* [INPUT ROWS]:
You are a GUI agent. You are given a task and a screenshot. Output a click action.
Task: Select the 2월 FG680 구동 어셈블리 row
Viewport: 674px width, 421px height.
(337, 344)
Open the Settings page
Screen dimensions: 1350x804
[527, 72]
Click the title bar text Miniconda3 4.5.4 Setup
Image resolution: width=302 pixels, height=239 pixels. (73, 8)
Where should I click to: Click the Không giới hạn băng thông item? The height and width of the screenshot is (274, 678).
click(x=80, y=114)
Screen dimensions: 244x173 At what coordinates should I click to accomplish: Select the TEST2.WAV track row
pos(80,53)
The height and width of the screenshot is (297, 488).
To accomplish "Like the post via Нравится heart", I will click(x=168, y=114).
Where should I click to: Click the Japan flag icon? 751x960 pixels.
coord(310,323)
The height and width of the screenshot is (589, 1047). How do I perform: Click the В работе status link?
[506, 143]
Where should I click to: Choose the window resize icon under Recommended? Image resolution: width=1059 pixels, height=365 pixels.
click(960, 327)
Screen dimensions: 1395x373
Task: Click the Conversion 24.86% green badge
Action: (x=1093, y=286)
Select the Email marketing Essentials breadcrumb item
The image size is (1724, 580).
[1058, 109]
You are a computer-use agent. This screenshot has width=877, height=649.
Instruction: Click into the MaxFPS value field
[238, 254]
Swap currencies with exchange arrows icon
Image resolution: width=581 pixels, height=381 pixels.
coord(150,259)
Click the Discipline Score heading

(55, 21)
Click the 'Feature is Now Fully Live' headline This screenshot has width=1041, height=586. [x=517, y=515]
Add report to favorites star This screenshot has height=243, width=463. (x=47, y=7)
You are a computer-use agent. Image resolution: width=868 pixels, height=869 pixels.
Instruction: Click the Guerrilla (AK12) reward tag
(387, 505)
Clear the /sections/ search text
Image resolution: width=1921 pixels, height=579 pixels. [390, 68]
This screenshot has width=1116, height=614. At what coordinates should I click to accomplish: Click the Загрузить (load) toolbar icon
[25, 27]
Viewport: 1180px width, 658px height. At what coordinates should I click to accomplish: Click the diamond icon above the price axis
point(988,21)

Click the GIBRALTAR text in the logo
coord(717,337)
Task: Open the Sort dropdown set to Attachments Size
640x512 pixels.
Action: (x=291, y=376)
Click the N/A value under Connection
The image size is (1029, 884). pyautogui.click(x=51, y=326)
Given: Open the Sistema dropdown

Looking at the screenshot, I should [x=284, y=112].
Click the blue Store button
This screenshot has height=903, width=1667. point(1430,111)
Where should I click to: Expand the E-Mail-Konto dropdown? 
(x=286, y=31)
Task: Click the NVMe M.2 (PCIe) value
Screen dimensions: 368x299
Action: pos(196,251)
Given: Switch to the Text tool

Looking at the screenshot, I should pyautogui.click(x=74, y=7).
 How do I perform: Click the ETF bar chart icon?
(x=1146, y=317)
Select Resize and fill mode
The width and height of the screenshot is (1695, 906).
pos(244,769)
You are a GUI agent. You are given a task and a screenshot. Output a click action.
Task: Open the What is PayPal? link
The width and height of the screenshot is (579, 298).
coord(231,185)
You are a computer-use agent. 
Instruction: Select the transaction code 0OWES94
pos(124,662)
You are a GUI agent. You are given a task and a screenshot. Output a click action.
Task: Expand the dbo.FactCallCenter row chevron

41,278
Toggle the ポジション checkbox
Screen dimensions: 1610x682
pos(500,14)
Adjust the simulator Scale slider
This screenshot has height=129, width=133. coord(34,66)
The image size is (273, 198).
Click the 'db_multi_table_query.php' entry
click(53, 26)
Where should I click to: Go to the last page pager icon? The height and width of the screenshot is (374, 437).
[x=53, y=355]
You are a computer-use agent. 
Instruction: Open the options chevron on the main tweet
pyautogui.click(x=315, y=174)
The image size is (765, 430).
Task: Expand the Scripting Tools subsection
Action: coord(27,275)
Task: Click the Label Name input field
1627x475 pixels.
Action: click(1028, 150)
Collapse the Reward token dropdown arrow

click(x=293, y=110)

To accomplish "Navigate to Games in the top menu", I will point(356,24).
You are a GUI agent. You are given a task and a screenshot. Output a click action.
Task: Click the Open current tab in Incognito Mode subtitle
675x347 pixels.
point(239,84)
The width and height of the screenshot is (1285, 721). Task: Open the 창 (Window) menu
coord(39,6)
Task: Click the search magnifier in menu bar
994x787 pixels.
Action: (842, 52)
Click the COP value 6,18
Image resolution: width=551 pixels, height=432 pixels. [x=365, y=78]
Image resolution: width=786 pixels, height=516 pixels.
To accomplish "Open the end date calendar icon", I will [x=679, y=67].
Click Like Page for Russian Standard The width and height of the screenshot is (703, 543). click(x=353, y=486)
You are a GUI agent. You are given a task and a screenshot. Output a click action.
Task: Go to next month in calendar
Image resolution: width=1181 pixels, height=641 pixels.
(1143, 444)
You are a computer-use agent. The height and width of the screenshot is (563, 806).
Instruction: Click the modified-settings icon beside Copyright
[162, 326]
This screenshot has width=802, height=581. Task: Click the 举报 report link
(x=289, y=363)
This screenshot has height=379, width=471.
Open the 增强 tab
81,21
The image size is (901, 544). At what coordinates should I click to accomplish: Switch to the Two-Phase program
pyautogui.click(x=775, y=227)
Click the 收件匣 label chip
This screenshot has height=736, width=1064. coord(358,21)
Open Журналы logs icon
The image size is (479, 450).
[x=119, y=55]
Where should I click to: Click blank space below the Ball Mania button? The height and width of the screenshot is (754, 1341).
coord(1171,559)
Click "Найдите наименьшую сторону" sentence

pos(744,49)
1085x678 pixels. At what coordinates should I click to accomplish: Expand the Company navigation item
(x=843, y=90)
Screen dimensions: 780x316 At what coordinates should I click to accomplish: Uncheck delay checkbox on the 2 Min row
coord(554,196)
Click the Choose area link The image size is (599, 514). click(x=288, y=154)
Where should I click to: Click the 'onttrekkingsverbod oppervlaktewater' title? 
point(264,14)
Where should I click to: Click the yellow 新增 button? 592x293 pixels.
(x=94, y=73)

* [THE PROBLEM]: Please copy the data word for word, from the line containing "The image size is (901, 544)." through the line containing "coord(554,196)", both lines included.

* [SOLVED EXERCISE]:
The image size is (901, 544). At what coordinates should I click to accomplish: Switch to the Two-Phase program
pyautogui.click(x=775, y=227)
Click the 收件匣 label chip
This screenshot has height=736, width=1064. coord(358,21)
Open Журналы logs icon
The image size is (479, 450).
[x=119, y=55]
Where should I click to: Click blank space below the Ball Mania button? The height and width of the screenshot is (754, 1341).
coord(1171,559)
Click "Найдите наименьшую сторону" sentence

pos(744,49)
1085x678 pixels. At what coordinates should I click to accomplish: Expand the Company navigation item
(x=843, y=90)
Screen dimensions: 780x316 At what coordinates should I click to accomplish: Uncheck delay checkbox on the 2 Min row
coord(554,196)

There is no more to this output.